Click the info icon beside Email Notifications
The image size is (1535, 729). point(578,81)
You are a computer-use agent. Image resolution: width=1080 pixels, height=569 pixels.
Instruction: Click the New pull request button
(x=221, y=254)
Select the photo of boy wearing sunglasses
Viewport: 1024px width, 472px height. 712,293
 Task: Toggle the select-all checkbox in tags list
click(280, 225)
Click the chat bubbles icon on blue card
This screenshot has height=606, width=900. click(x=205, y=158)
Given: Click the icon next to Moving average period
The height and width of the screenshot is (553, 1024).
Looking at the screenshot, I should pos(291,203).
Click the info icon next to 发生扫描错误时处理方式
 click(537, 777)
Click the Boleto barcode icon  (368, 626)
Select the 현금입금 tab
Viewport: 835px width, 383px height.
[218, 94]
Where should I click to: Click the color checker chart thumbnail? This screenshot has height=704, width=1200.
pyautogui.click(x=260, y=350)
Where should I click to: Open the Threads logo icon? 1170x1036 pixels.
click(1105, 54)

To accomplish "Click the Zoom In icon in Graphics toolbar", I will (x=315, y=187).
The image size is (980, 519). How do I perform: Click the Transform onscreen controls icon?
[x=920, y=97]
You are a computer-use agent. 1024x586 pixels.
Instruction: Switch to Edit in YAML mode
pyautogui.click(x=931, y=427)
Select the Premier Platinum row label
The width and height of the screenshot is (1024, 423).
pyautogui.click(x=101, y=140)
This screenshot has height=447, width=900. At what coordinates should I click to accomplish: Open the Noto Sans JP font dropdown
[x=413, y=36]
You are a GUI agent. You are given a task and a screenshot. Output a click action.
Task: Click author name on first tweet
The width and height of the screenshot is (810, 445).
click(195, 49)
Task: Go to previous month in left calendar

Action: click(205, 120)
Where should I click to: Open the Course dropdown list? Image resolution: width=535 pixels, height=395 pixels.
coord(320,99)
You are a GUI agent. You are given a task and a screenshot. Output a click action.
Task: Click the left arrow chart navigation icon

•••

Could you write out, exactly, each line of the data above from the one containing "You are a computer-use agent. 1024x586" through the last, including both?

You are a computer-use agent. 1024x586 pixels.
Instruction: Switch to Edit in YAML mode
pyautogui.click(x=931, y=427)
Select the Premier Platinum row label
The width and height of the screenshot is (1024, 423).
pyautogui.click(x=101, y=140)
This screenshot has height=447, width=900. At what coordinates should I click to accomplish: Open the Noto Sans JP font dropdown
[x=413, y=36]
You are a GUI agent. You are given a task and a screenshot. Output a click action.
Task: Click author name on first tweet
The width and height of the screenshot is (810, 445).
click(195, 49)
Task: Go to previous month in left calendar

Action: click(205, 120)
Where should I click to: Open the Course dropdown list? Image resolution: width=535 pixels, height=395 pixels.
coord(320,99)
You are a GUI agent. You are given a task and a screenshot. Output a click action.
Task: Click the left arrow chart navigation icon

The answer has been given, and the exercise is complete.